### Problem to work on
Each line in the entries below that holds the string "Given" is to be listed.

*****

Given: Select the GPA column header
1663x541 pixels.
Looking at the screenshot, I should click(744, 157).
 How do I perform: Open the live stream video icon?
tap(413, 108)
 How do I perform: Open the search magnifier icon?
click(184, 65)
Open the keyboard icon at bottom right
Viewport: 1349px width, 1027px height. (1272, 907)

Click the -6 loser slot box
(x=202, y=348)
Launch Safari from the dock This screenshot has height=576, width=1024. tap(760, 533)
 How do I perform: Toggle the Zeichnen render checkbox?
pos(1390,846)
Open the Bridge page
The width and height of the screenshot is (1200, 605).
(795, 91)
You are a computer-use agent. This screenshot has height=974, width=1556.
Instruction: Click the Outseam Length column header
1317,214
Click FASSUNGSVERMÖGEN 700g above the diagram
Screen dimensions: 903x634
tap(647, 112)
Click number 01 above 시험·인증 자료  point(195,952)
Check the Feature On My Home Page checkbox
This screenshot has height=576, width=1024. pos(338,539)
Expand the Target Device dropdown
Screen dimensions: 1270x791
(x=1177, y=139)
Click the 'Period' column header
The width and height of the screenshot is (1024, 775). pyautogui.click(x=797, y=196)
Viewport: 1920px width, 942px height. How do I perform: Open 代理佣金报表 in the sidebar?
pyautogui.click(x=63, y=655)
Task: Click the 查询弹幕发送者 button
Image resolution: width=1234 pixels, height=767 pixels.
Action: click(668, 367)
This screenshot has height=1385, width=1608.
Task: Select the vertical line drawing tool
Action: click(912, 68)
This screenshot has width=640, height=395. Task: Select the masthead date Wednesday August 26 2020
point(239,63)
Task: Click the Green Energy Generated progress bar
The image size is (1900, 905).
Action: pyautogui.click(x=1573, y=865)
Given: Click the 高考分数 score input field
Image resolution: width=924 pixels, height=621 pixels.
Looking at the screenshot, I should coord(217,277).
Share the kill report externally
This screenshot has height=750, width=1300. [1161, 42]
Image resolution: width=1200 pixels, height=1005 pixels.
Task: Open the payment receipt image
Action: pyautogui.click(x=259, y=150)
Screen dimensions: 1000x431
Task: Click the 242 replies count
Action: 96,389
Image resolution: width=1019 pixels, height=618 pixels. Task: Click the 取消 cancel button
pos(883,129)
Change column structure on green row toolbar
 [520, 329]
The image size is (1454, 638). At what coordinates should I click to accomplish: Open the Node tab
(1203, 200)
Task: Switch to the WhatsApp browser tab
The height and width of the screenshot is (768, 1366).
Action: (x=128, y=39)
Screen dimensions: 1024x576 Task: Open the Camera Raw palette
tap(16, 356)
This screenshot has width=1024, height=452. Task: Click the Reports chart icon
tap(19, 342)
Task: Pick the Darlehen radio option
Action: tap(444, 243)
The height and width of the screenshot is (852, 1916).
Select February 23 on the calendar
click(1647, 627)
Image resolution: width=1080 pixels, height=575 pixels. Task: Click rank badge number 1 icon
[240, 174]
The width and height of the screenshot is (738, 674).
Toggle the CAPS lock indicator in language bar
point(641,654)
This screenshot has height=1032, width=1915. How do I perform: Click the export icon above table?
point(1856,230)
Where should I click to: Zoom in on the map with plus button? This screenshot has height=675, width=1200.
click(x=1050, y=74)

*****

### Exercise output
Given: Select the GPA column header
Given: Click the 高考分数 score input field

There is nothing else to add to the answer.